Today's Journal has an article on how hedge funds coming up with all kinds of excuses for the market turmoil in the recent weeks in order to avoid the embarrassing "I'm sorry".

The two (mock) letters below summarized it pretty well. Read the originals here:

How to Say All Their Money is Gone

by Mr Juggles

Dear Valued Client:

As you may know, the investment process has a normal course. Generally accepted investing practices follows that you, the investor, give us, the manager, money. As manager we take that money and buy something with it. This something generates profits and at the end of the year, we pay ourselves some percentage of what we bought with your money, as well as some percentage of the generated profits. Everyone profits which is a good thing.

Unfortunately, the money you gave us did not follow this normal course. Per usual, we “invested” your money in tranches of CDOs comprised solely of loans to people who specifically would never be able to pay down their mortgage. Their inability to pay was the very thing that made these such great loans and allowed us to demonstrate to you a profitable two year record of performance. This could have continued but your money decided to disappear.

As far as we can tell, there is no current record that points to existence of your money. It’s no longer part of our assets under management. Look, it’s up to you how you raise your money and I don’t want to get into a nature vs nurture sidebar with you, our valued client. But don’t you think that maybe you should have imbued your money with more of a sense of sticktuitiveness? I mean, it literally seems to have vanished at the worst possible time, what with the depressed prices and attractive yields which now litter our market. This is when we could be printing profits for you (if only your money hadn’t disappeared).

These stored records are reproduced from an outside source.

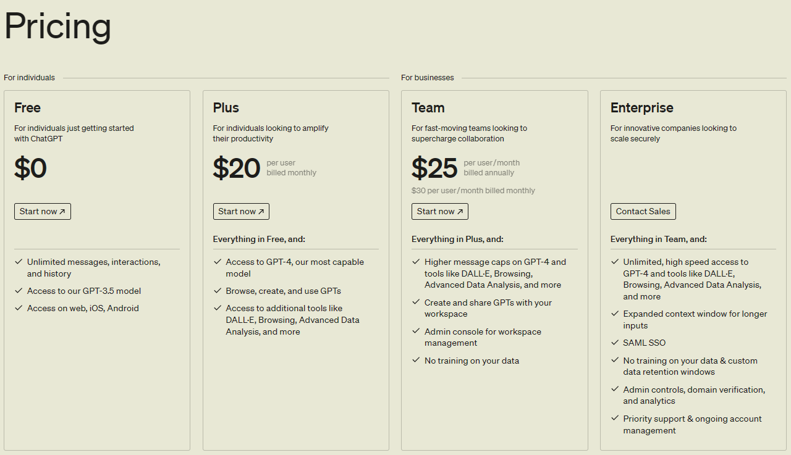Click the $20 price in Plus card
This screenshot has height=455, width=791.
(237, 168)
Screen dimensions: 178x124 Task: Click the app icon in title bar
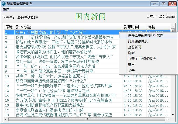click(x=3, y=4)
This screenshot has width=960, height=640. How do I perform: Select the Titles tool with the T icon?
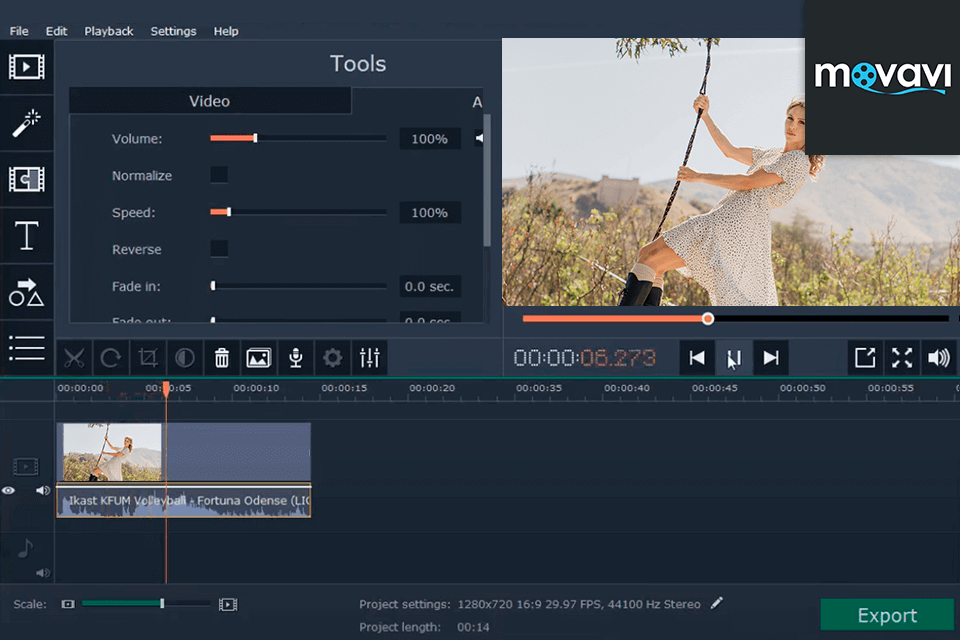[27, 234]
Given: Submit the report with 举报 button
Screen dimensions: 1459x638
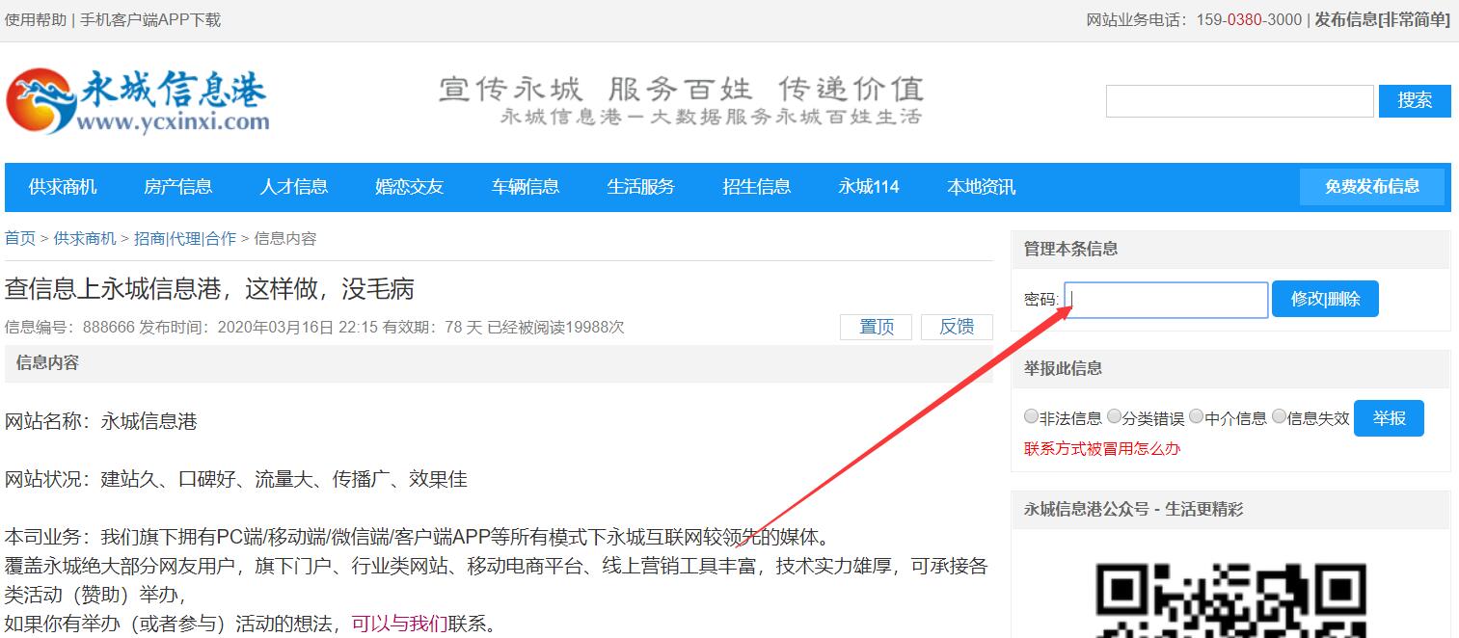Looking at the screenshot, I should pyautogui.click(x=1389, y=418).
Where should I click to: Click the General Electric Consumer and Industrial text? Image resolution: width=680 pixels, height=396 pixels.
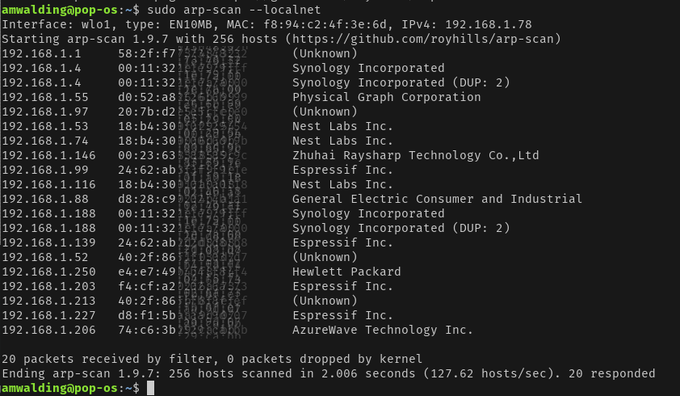[436, 199]
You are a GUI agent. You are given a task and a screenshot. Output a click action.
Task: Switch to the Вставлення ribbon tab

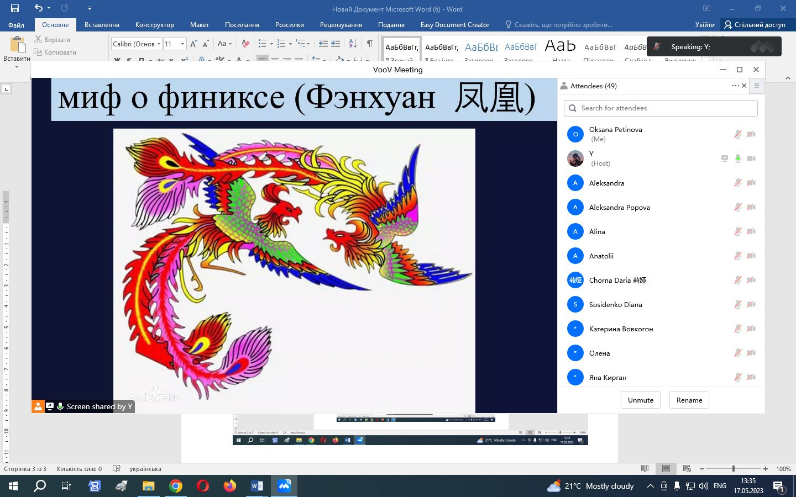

I guess, for us, we’re disappointed in you. Your role is to let us take your money, assume none of the risk and allow us to give you some of the return. Don’t you see how this relationship breaks down if you allow your money to disappear? We’re not angry with you, just disappointed. It’s your loss, as we still earned our management fee, it just seems like a waste for you.

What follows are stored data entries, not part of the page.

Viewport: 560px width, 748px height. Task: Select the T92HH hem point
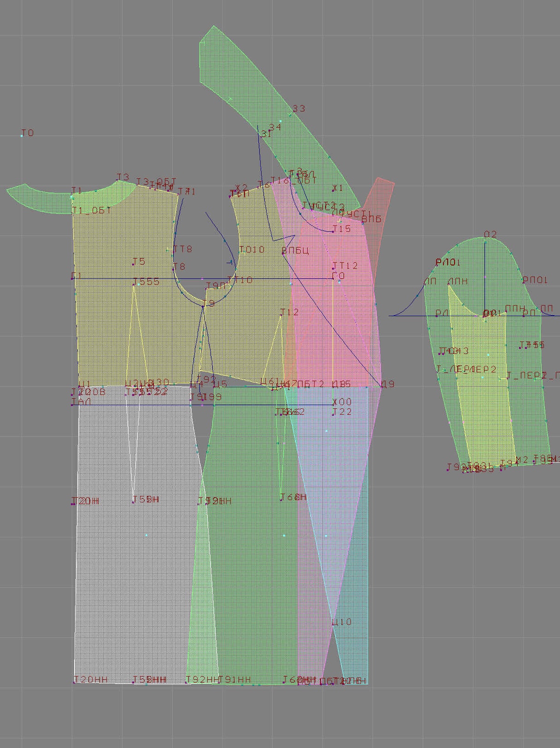186,683
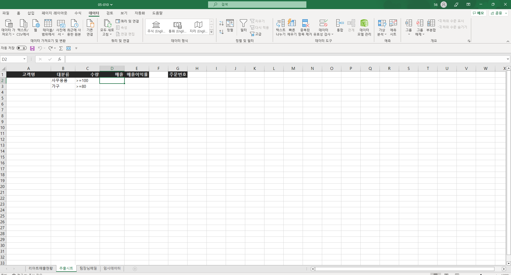Click the 검색 search box in title bar

(257, 5)
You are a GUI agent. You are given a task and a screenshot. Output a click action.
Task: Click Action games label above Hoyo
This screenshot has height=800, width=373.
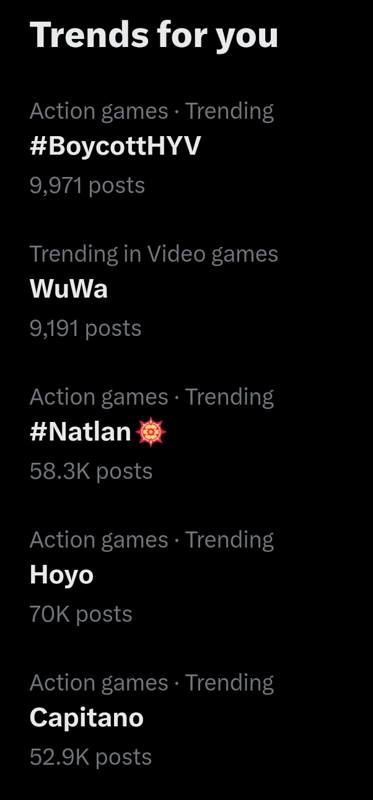coord(99,540)
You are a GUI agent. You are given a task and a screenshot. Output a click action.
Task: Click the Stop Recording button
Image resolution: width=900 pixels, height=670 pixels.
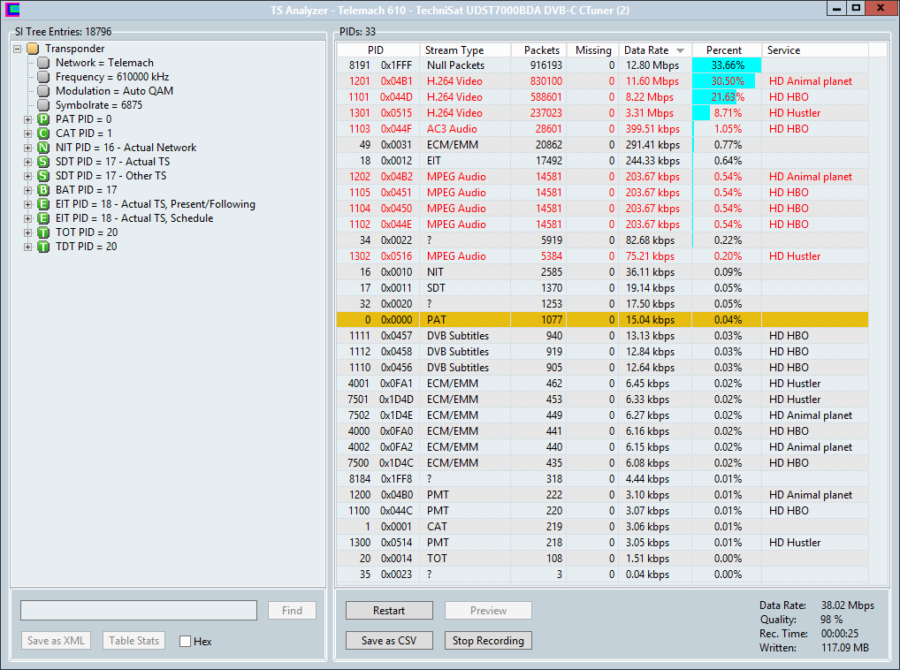pyautogui.click(x=488, y=641)
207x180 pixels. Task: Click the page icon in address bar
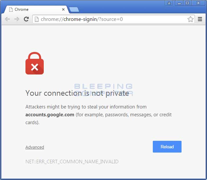click(37, 19)

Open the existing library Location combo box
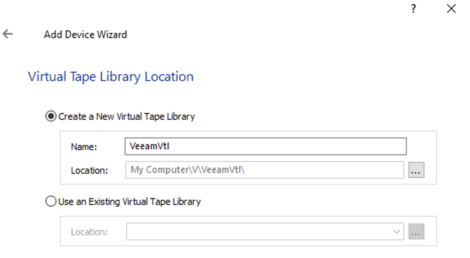[265, 231]
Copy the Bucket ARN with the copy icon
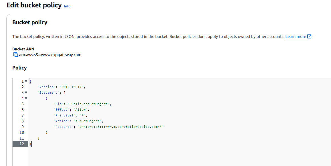Viewport: 331px width, 166px height. (15, 55)
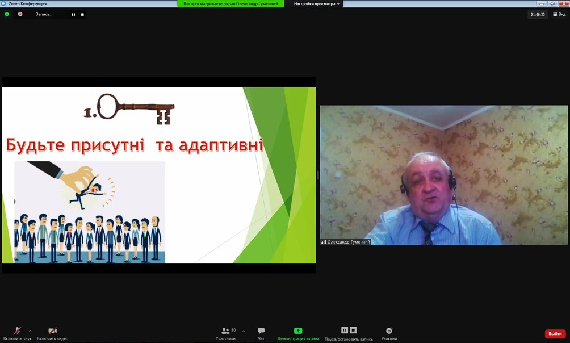Expand audio options arrow next to microphone

30,331
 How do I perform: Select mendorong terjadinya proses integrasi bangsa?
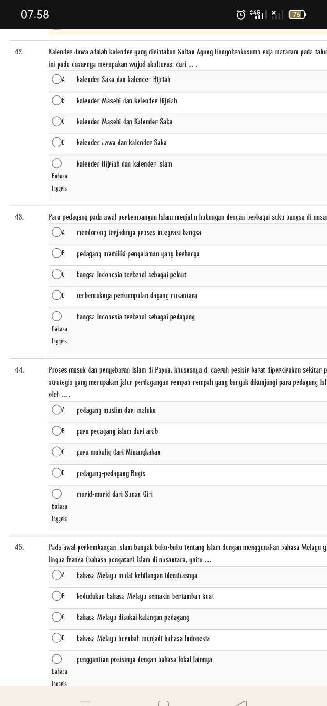pyautogui.click(x=57, y=233)
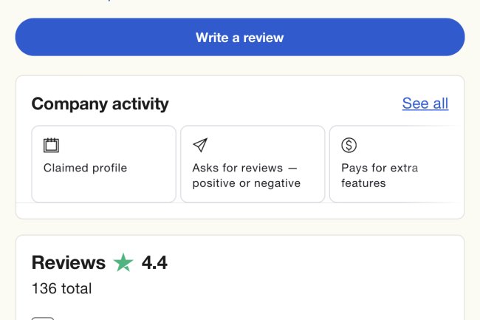This screenshot has width=480, height=320.
Task: Click the Reviews heading
Action: tap(68, 262)
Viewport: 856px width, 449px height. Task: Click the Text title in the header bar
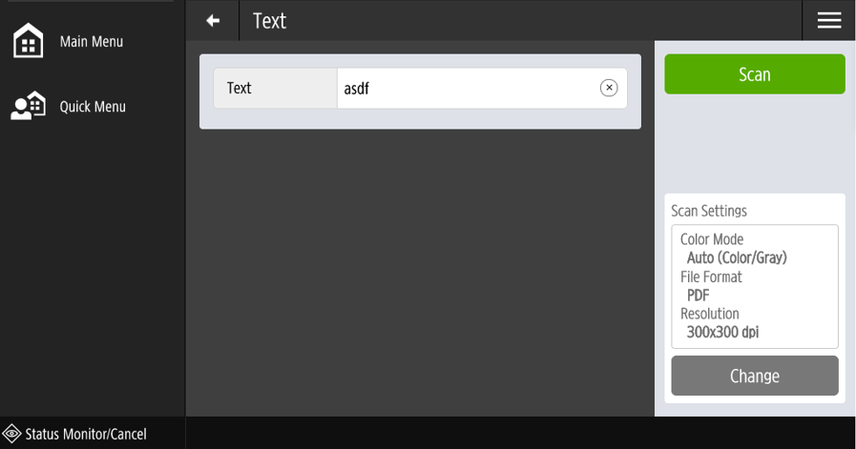click(x=269, y=21)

I have enormous confidence in Long or Short Capital management and the ability of our talented professionals to bring you the highest quality products and services now and in the future as they have in the past. You can count on us to deliver…if you don’t let your money vanish.

Sincerely,

Mister Juggles

How to Say All Their Money is Gone - Part II

by Johnny Debacle

Dear Valued Client:

Last week you received a letter from the head of Long or Short Capital Management, Mr Juggles. In this letter Mr. Juggles told you that although your money was invested wisely according to the prospectus, that money has subsequently disappeared. We wanted to write you to let you know that after further diligence this is 100% accurate. Your money is definitely, definitely gone, for sure.

The feedback we received on the previous letter has revealed that you are unhappy that your money is gone but you were especially upset with our refusal to accept responsibility for your money being gone. Well first we would like to remind all of our valued clients that you shouldn’t point fingers. This is not just your fault, it’s everyone’s fault. Even ours, just to a much lesser degree than it is yours( especially important point for you to take away). We have completed a detailed and rigorous analysis of whose fault it is and thought it was important to share the results:

The chart depicts graphically the small size of our fault. After further study it was determined that all of our market share of the fault stems from one person: Mr. Juggles. As of this morning we have resigned him. Kaiser Edamame, our Germo-Japo restructuring expert and portfolio manager of our anti-union humor portfolio, will take-over for Mr. Juggles effective immediately.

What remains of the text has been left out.